Upon reading that story in the Times , I reflected on military-sponsored schools like Grizzly Youth Academy, which take a completely inverse approach to classroom structure and discipline. Boys and girls are separated. Students ask permission to speak. They all dress the same. Police officers are replaced by sergeants, who control almost every aspect of the schools’ operation. As an English teacher who has taught 1984 for a decade, I cringed when I first observed this seemingly dystopian educational environment—and at first, it may sound like the last place teens with disciplinary problems would want to attend. Yet Grizzly’s students voluntarily enroll. In fact, there’s a waiting list, and after 22 weeks of classes, many of them don’t want to leave....

And it seems to work. A three-year study conducted by the nonpartisan think tank MDRC showed significant statistical success in the program; participants are more likely than their control group counterparts to have obtained a high-school diploma, to have earned college credits, and to be working....

Grizzly is expensive to run, costing the state roughly $18,000 per student—and just as LAUSD teachers are balking at widespread systems of restorative justice, taxpayers may not be ready to pay for a significant expansion of programs the one offered here.
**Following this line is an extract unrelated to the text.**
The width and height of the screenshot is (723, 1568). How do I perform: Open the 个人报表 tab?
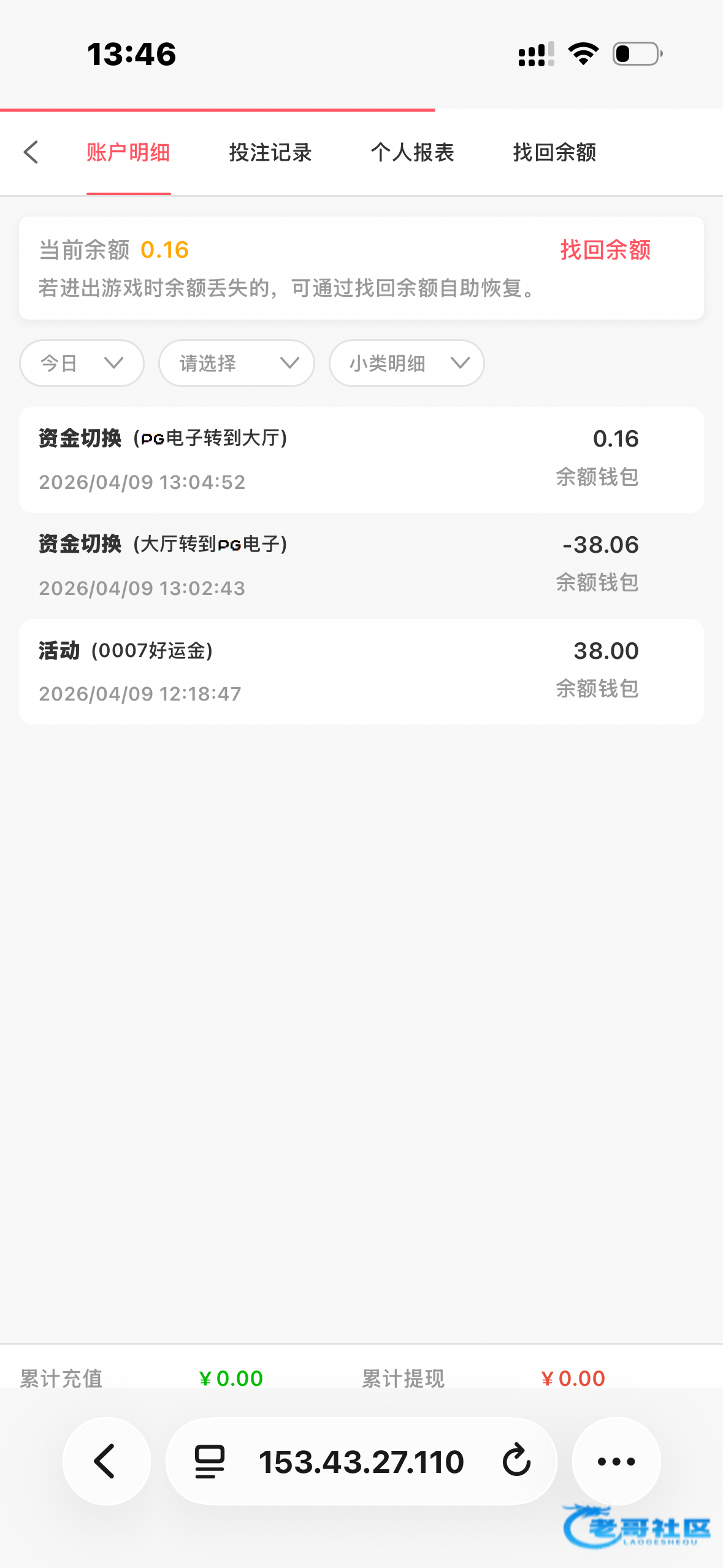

But perhaps they should reconsider: A San Luis Obispo civil grand jury in 2011 reported that the national programs have saved taxpayers well over $100 million by decreasing correctional, educational, and federal-assistance costs, while increasing community service and the tax-revenue base. The Rand Corporation, a nonprofit, nonpartisan research organization, likewise found that the National Guard program’s nationwide results in $2.66 in social benefits for every dollar expended.